Infertility is the inability of a man and a woman to conceive a child after one year of unprotected intercourse. Infertility affects 10-15% of couples. It can be caused by certain medical conditions and/or lifestyle habits on the part of the woman, the man, or both. As many as one-third of infertility cases are due to male factors alone, and male factors contribute to the problem in about half of all cases. Therefore, both partners should be evaluated simultaneously. Sometimes no cause can be found. Male infertility often is treatable with surgery, medication, hormone therapy, fertilization procedures, or lifestyle changes. Male infertility should not be confused with erectile dysfunction, which is the inability to get or keep an erection long enough for sex and usually is treatable.

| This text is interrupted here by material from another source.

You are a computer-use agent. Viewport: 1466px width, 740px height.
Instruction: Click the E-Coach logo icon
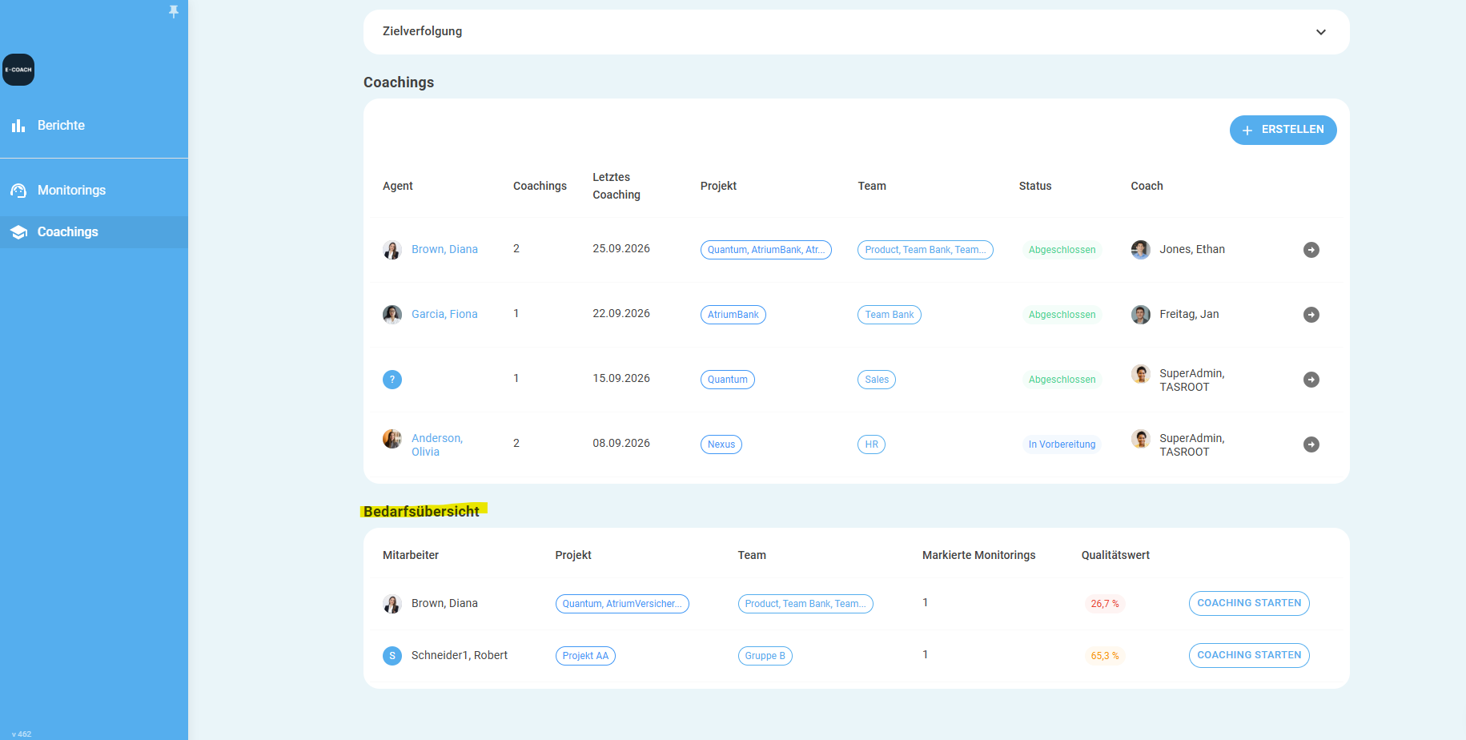point(18,70)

Although a man’s age can affect fertility – the quality of sperm may diminish after age 40 – this varies greatly depending on the individual and is much less of a factor than for women, whose fertility declines rapidly in their mid-30s. When the issue is due to male factors, it’s often a problem with sperm production or function. The most common causes of male infertility include:

  • Physical problems with the testicles (the organs that produce sperm)
  • Varicocele, a condition that causes the veins of the scrotum to dilate (widen)
  • Blockages in the ducts that carry sperm
  • Hormone problems, including those caused by testosterone replacement therapy
  • A history of high fevers or mumps
  • Genetic disorders, usually unique to the individual man rather than being inherited
  • Certain medical conditions and treatments, including cystic fibrosis, cancer, and chemotherapy
  • Lifestyle factors, such as alcohol/drug use and smoking
  • Environmental factors, such as exposure to certain toxins

UAB Medicine’s nationally recognized physicians have years of experience in diagnosing and treating both male and female infertility. We treat infertility with a team approach that includes a urologist, a reproductive endocrinologist, specialized nurses, and laboratory scientists. A variety of conventional treatments are available, including corrective microsurgery. For those who do not have a condition that can be treated, procedures such as intrauterine insemination or in vitro fertilization (IVF) may be used to help a couple get pregnant. Our fertility experts will determine a treatment plan that is best suited for each individual man and his partner. As a major center for research, UAB Medicine continues to investigate new advances in fertility treatment aimed at increasing the chances of conceiving healthy babies.